My daughter is too young to understand what death is, and from all of the research I’ve done, death isn’t fully understood by most children until at least the age of five. She kept asking when they were coming back from the vet, so we decided to tell her that the dogs died, which meant they were gone forever. This has stopped the questioning of their re-arrival. Luckily, she isn’t old enough to ask about where they went. I don’t know if I’m ready for that conversation.

She has, however, started to have a big interest in our feelings.

Both my husband and I were by our older dog’s side as he passed, and we had (and still are having) a hard time getting the image of the life going out of him as we stroked his head. The next day, I found myself sobbing at my desk when my daughter asked me if I was sad.

My first thought was to hide my face, that I didn’t want her to see me like that. Then, in that split second, I wondered how else she would learn about such raw feelings. I wouldn’t NOT belly laugh in front of her, after all.

We sat on the couch and talked about when she was sad. I used her favorite doll as a prop, asking her if she would be sad if Daniel Tiger got sick, went away, and never returned. I told her it was okay to be sad and that it was normal to cry when she was sad. I explained that sometimes, being sad makes your body feel bad, but it’s not something to fear.

I added that showing your feelings is important and that she could always come to Mommy or Daddy if she were sad, mad, confused, happy, or anything else. She honestly seemed more prepared when the second dog passed.

As parents, we are responsible for being role models for our children. They look to us to show them how to navigate the world, so why not teach them firsthand how to express emotions?

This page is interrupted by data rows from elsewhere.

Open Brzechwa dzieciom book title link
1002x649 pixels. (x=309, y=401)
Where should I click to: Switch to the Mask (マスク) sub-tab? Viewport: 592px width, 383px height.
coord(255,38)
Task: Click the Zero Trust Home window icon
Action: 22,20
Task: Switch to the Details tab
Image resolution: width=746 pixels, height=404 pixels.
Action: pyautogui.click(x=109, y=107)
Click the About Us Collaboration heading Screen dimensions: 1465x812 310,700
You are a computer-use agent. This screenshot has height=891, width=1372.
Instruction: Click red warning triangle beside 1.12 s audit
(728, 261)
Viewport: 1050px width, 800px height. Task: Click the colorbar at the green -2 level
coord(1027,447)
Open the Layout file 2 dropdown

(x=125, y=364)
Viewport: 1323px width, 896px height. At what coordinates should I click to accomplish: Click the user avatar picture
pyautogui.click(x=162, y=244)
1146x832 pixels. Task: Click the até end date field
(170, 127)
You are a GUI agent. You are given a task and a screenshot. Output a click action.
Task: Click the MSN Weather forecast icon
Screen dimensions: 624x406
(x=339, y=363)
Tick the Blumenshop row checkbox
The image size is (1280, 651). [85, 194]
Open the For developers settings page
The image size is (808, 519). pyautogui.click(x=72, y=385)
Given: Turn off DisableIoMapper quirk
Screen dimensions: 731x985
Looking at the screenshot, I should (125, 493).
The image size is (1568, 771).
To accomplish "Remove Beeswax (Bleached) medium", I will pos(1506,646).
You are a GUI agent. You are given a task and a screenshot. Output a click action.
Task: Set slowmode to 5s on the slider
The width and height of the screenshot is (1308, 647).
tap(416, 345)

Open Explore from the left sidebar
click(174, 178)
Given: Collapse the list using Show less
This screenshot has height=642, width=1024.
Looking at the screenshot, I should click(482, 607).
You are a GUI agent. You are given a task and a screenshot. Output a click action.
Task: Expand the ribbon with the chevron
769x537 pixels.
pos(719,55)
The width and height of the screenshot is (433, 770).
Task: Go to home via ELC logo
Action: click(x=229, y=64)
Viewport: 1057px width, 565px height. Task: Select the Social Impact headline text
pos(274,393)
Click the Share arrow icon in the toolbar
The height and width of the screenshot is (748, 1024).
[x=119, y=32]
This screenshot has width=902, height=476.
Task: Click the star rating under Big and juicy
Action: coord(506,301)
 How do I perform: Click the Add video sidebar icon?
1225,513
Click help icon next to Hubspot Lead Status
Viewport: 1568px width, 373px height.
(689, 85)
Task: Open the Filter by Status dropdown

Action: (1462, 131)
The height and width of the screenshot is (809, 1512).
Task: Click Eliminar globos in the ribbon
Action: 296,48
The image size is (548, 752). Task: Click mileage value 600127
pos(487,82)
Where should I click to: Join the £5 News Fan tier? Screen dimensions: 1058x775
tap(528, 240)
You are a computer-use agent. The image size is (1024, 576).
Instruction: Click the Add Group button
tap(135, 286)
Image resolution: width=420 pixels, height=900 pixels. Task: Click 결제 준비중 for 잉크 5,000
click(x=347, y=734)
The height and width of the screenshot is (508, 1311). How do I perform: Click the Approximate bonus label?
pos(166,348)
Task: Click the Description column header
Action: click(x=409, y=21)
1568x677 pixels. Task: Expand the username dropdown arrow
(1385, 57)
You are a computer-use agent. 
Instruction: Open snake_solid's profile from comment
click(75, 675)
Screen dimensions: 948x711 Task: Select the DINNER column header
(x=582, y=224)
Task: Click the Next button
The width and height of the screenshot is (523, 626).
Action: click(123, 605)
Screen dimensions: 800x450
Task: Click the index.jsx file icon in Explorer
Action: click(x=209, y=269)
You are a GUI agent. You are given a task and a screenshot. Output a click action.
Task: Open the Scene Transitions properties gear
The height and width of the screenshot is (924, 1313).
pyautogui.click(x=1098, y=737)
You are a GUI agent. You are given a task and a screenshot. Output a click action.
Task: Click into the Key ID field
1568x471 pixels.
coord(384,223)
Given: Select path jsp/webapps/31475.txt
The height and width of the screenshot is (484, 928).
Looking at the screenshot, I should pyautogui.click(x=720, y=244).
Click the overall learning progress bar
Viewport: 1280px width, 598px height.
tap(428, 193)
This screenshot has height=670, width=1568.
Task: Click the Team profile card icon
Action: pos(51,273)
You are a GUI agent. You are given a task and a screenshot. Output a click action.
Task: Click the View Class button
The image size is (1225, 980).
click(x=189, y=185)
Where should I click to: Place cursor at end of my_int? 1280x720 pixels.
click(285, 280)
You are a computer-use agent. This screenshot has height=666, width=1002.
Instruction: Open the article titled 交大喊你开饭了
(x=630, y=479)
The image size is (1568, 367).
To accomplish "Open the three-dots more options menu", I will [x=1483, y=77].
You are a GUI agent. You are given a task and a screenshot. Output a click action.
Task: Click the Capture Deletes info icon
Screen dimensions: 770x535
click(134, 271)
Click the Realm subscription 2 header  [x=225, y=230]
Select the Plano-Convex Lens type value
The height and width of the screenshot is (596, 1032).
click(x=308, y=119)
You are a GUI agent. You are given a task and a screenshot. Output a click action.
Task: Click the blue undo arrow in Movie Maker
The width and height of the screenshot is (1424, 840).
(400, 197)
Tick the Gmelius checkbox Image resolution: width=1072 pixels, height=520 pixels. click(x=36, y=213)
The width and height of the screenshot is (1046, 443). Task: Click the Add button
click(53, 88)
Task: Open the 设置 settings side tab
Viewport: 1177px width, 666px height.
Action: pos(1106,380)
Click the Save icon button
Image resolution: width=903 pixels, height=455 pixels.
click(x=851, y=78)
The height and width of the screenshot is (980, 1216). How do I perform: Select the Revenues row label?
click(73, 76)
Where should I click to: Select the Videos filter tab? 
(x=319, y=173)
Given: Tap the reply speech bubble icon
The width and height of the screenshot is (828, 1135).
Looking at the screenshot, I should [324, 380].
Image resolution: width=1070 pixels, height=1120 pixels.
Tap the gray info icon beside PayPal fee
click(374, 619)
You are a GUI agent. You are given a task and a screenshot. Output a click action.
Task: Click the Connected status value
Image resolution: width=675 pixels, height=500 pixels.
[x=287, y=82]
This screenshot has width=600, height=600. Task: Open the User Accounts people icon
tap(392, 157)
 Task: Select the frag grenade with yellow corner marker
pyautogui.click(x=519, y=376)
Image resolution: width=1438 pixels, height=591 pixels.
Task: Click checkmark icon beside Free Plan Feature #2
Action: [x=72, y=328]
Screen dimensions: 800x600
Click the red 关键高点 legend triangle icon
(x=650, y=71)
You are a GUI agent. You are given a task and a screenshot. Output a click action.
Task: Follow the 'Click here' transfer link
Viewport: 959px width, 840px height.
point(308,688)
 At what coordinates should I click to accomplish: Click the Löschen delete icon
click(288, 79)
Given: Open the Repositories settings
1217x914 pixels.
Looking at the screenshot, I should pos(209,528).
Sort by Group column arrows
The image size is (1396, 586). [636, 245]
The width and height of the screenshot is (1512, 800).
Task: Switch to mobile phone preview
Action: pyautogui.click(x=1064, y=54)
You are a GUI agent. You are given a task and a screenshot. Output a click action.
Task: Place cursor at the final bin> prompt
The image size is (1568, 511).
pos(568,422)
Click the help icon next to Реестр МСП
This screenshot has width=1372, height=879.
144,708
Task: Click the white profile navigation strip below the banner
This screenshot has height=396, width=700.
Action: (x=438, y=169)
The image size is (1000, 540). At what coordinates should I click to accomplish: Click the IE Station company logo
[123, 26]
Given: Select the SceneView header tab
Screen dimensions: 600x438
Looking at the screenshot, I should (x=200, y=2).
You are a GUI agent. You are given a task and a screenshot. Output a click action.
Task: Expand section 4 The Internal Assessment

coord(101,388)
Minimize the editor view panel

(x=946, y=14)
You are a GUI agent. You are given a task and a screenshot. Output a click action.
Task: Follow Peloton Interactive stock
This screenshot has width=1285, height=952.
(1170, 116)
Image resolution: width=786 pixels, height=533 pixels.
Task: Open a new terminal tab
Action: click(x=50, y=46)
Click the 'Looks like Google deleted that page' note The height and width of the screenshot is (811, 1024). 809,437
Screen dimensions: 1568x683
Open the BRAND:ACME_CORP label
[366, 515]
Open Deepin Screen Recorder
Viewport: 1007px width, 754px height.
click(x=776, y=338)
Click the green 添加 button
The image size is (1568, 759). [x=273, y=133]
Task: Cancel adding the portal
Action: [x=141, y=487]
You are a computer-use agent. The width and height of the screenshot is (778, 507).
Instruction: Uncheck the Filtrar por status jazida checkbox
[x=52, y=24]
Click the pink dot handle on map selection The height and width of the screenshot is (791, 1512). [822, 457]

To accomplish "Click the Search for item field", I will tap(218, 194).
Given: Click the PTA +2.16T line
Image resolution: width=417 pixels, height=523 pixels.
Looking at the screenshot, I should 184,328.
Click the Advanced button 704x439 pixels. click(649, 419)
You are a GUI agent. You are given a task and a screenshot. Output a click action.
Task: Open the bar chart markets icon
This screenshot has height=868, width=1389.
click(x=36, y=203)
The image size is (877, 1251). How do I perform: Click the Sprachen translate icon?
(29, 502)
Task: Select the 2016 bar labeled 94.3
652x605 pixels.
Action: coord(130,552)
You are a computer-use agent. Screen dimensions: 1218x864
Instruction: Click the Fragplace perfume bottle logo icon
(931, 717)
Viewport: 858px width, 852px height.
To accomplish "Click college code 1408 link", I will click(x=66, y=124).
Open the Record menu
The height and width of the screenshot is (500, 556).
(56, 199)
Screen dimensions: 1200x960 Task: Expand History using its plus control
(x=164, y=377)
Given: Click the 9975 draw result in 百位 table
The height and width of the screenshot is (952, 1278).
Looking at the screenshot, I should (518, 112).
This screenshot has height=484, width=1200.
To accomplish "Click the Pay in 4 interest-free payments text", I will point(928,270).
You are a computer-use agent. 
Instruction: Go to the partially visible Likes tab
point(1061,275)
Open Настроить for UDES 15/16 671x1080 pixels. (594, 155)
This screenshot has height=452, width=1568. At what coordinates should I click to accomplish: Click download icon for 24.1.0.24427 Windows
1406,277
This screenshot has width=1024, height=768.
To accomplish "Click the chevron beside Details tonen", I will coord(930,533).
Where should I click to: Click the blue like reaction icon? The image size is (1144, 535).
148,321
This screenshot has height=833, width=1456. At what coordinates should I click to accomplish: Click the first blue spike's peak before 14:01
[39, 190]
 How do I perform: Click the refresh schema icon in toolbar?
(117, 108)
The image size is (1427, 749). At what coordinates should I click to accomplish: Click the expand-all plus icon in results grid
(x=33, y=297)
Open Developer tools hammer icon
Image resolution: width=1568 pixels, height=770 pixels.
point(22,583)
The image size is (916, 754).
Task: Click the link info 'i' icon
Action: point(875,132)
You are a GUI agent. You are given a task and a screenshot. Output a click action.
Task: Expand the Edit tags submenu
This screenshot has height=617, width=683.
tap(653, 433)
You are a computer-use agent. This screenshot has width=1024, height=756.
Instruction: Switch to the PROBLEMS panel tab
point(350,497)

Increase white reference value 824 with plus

They learn to walk by watching us and learn to talk by listening to us, so I’m not sure why I was so hesitant to show her how to feel. Perhaps my instincts kicked in and made me want to pretend everything was okay and make her world full of happiness.

As much as I want to shield her, I shouldn’t deny her either. I’m hoping to show her real joy soon when we’ve all healed a bit, the kind that comes from picking out her dog.

What have you done to show your child how to deal with their emotions?